In a recent conversation with a friend, he shared his experience as a member of two different peer advisor business groups.
My friend was saying that the second group seemed to lack the intimacy of the first. When we dug deeper and explored the differences between the two, here is what we uncovered.
The first group had been together for a long time and was homogenous. The members were all male, all from the same socio-economic class, and all about the same age. On the other hand, the second group was diverse with gender, race, ethnicity, background, economic class, and other differences.
In a previous blog on this topic, With Diversity Comes Diversity, I share my experience in building diverse teams. What is missing in this previous story are the questions my friend raised, “What was different about the second group? Why didn’t it have the same level of intimacy as the first?”
I believe Rabbi Lord Jonathan Sacks gave us the answer in his Ted Talk entitled How we can face the future without fear, together. Rabbi Sacks talks about what he calls “the us of identity.” Comparing the monuments of the United States and Britain, he points out that in the United States, we “read” memorials, e.g., the Martin Luther King Memorial has more than a dozen quotes from his speeches. In London, the monuments contain only the names of their famous leaders.
Why the difference? According to Sacks, the difference is because America was from the outset a nation of wave after wave of immigrants. Hence, it had to create an identity by telling a story that we learned in school, read on memorials, and heard repeated in presidential inaugural addresses. Britain, until recently, wasn’t a nation of immigrants, so it could take its identity for granted.
The two groups my friend experienced typify the groups described in With Diversity Comes Diversity. Group One had similar backgrounds, which led to shared interests, and they often agreed on topics; they had an us of identity. Contrast this with Group Two, a diverse group with little, if any, natural common ground, lacking an us of identity.
Intimacy and a feeling of shared destiny, i.e., an us of identity, are essential for building trust and ultimately effectiveness in any group, a business peer group, or a team within a company or a country, in Sack’s opinion.
Research shows that diverse points of view deliver better decisions, and yet, homogeneity is comfortable, easy, and therefore compelling for a leader.
Does this mean we either settle for lower quality decisions, i.e., homogeneity, or get better decisions and have to settle for lower trust?
Is it possible to create intimacy in a diverse group?

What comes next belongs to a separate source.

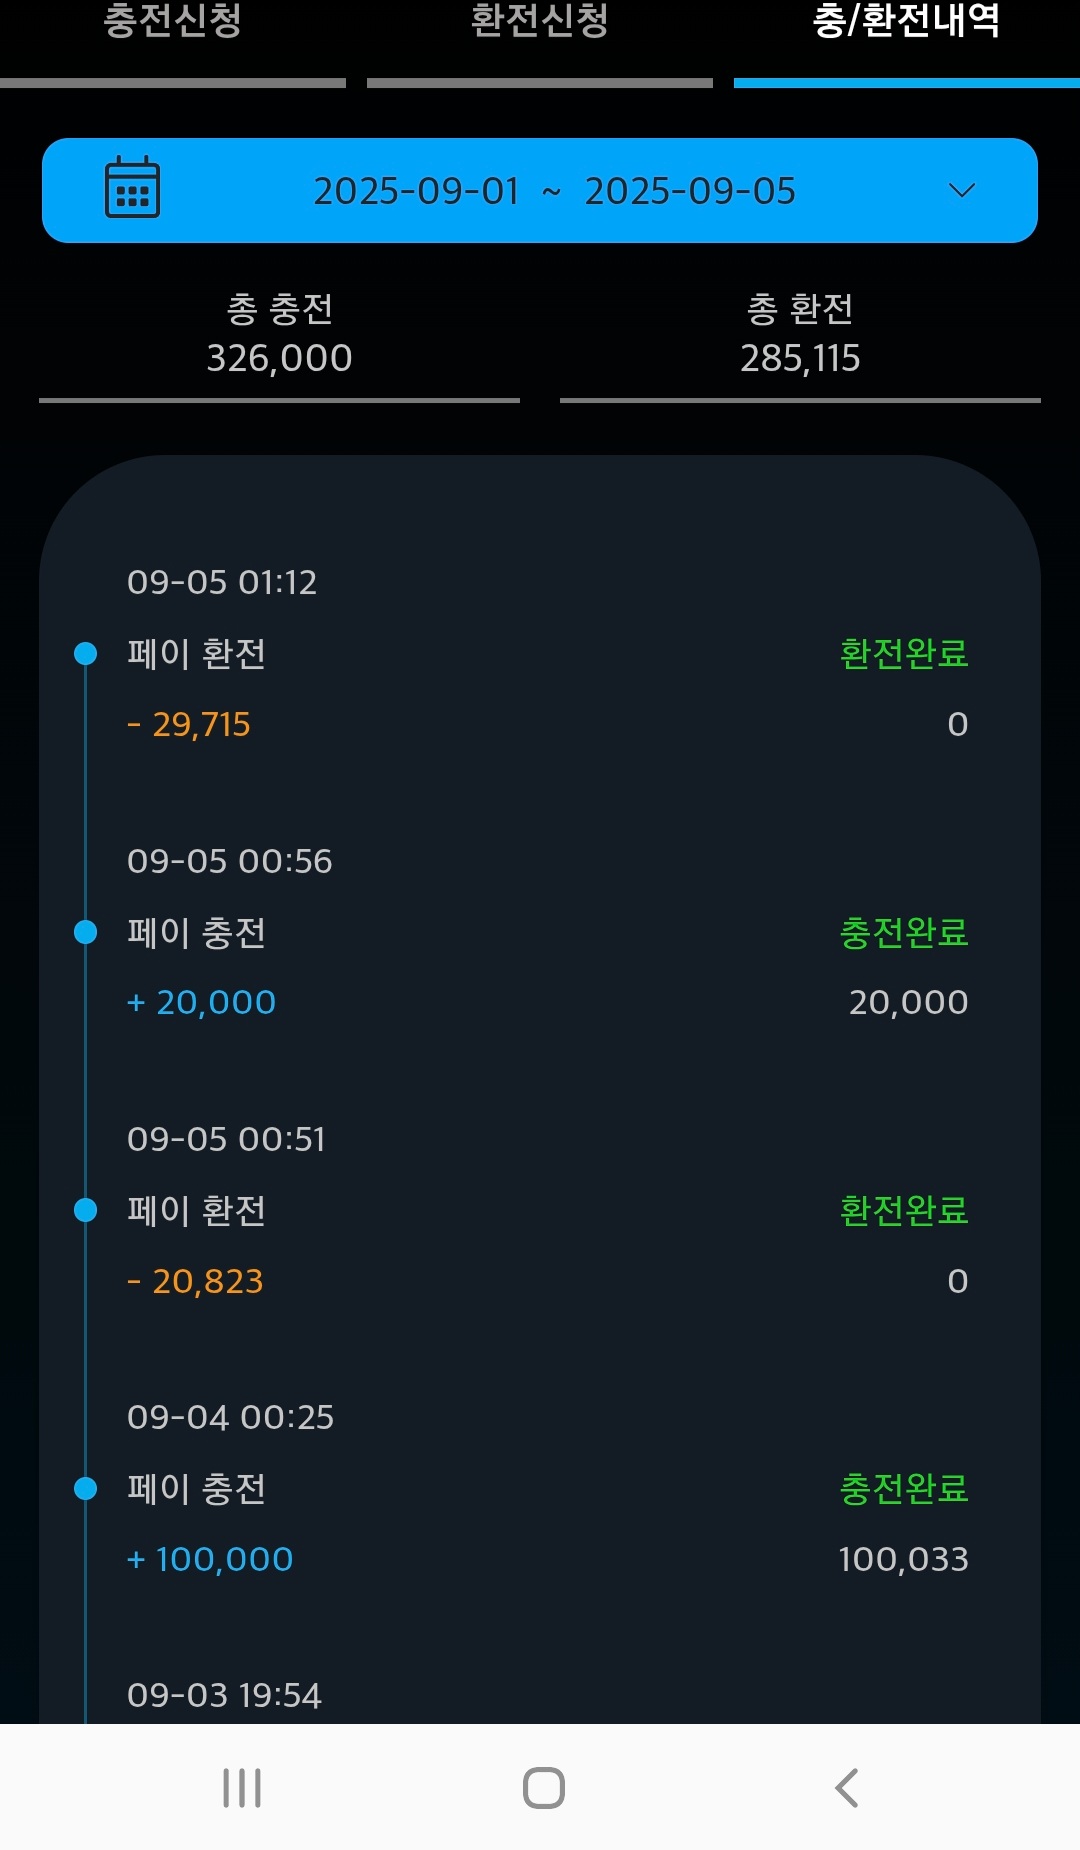Expand the date range dropdown chevron
Image resolution: width=1080 pixels, height=1850 pixels.
click(961, 190)
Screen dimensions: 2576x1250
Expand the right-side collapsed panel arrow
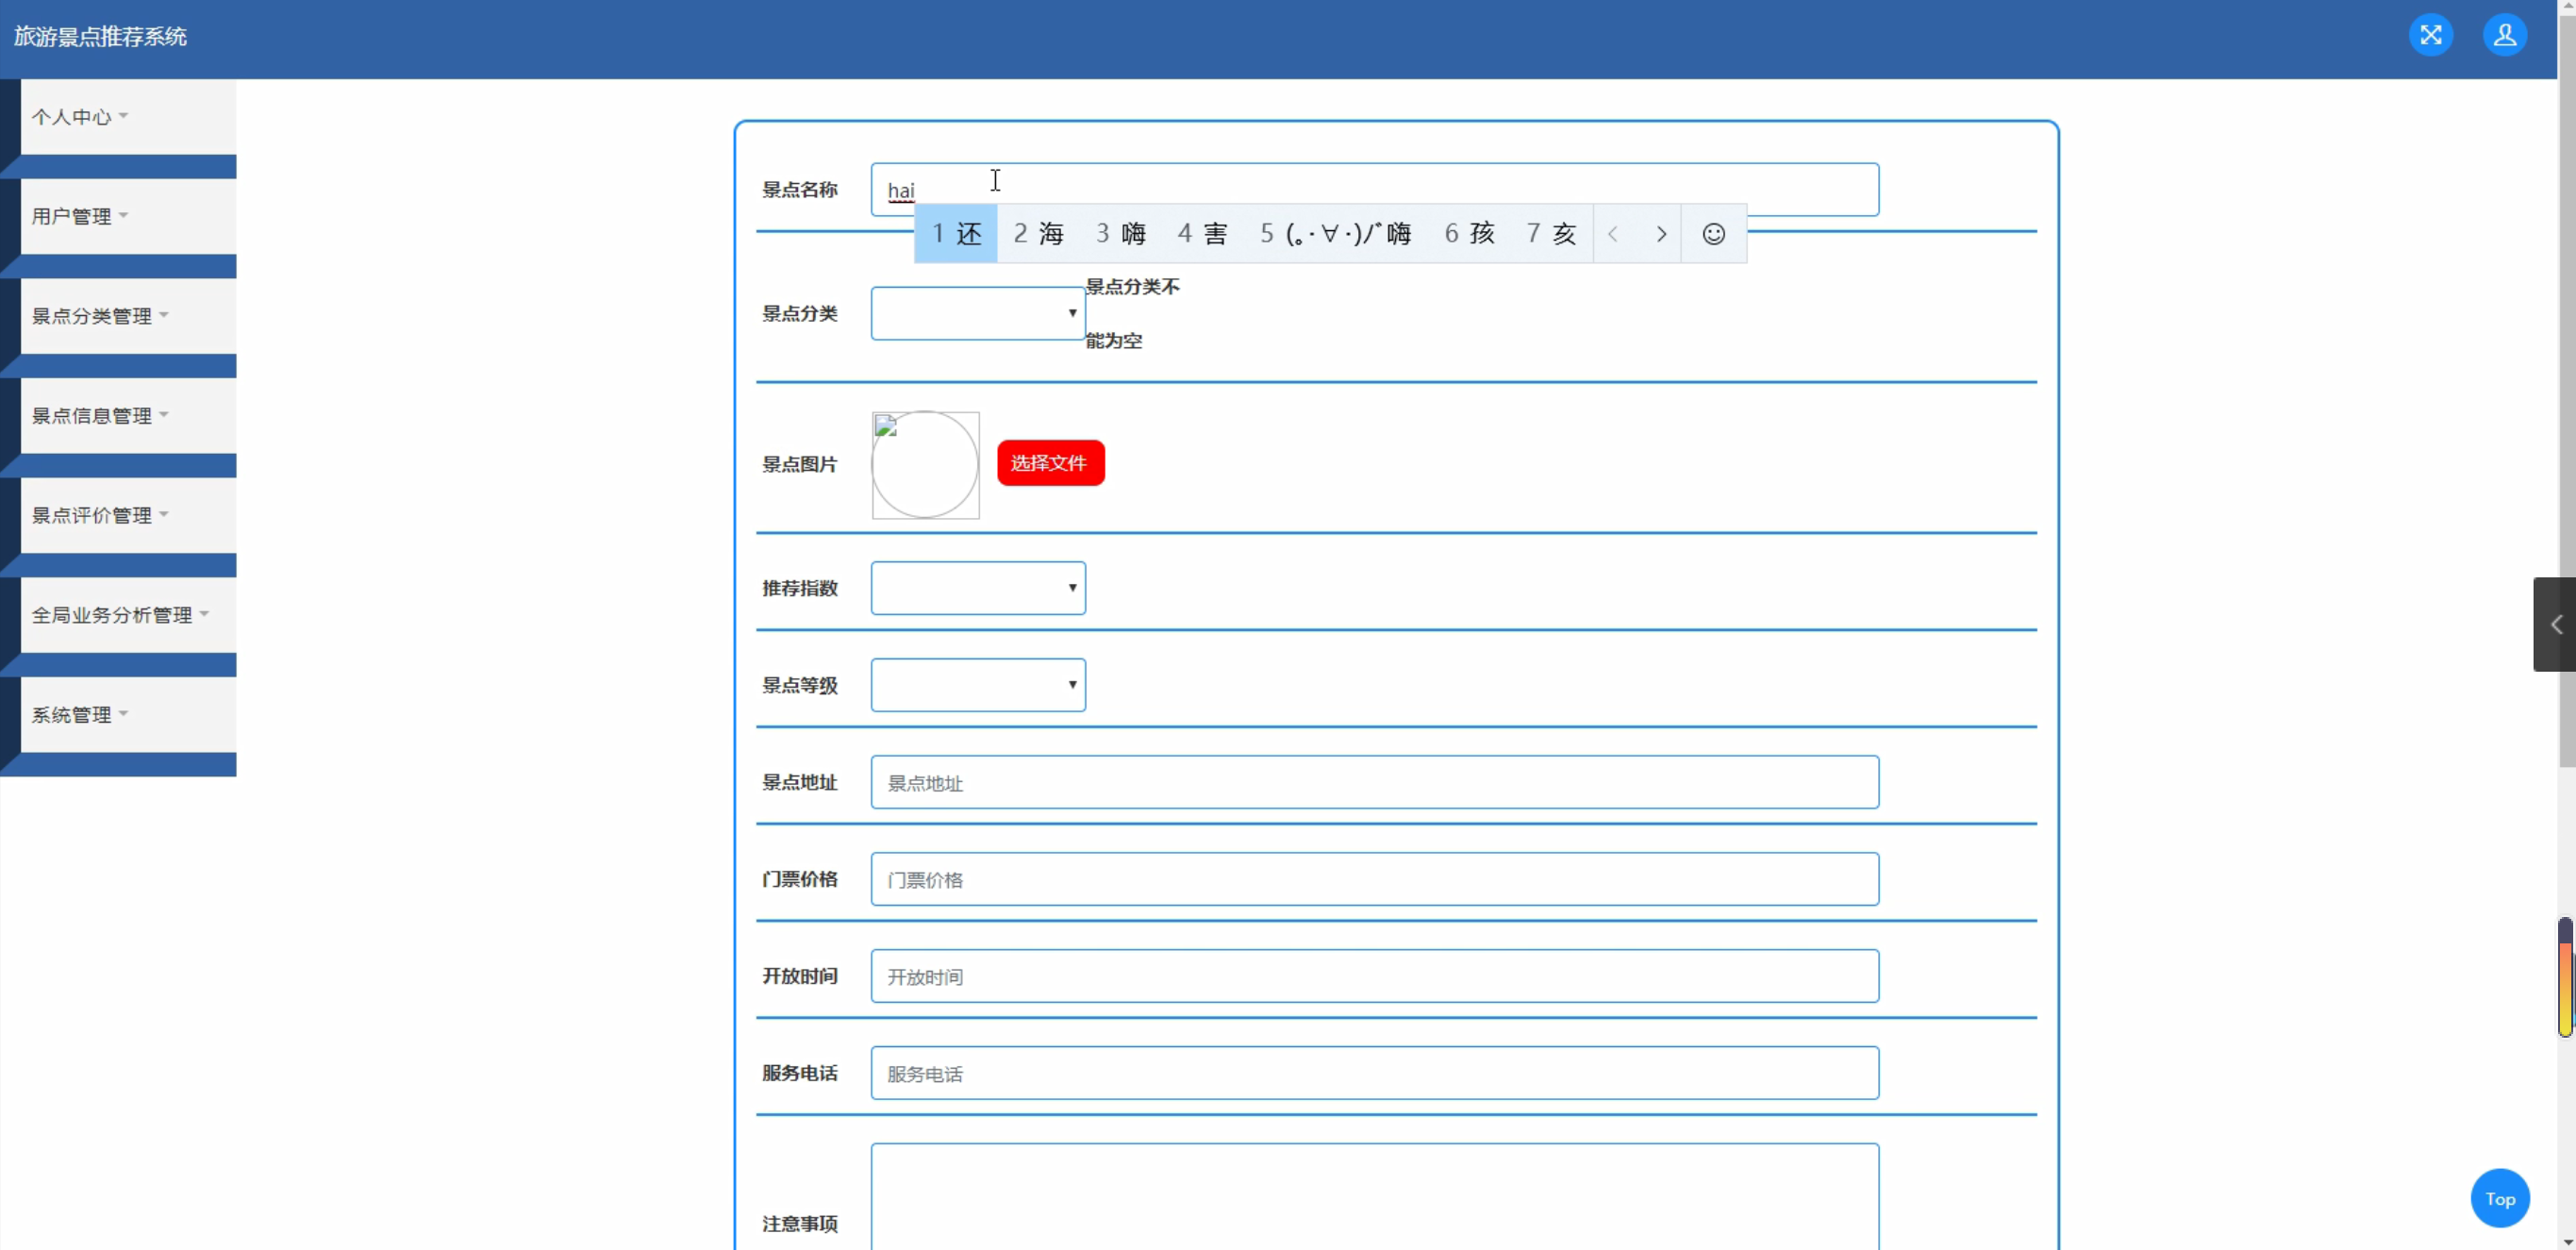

I believe the answer to the first question is a resounding no and the answer to the second question is yes. And, the leader of a diverse group must do the hard work. S/he must weave a common story, an us of identity, that team members can rally around. This us identity then becomes the shared destiny that leads to trust and intimacy.
When the leader intentionally creates a diverse team AND weaves a common story, the resulting group will consistently outperform the homogeneous one.
NOTE: I am taking a sabbatical for the month of April. I will be back in early May with my usual Sunday Stories.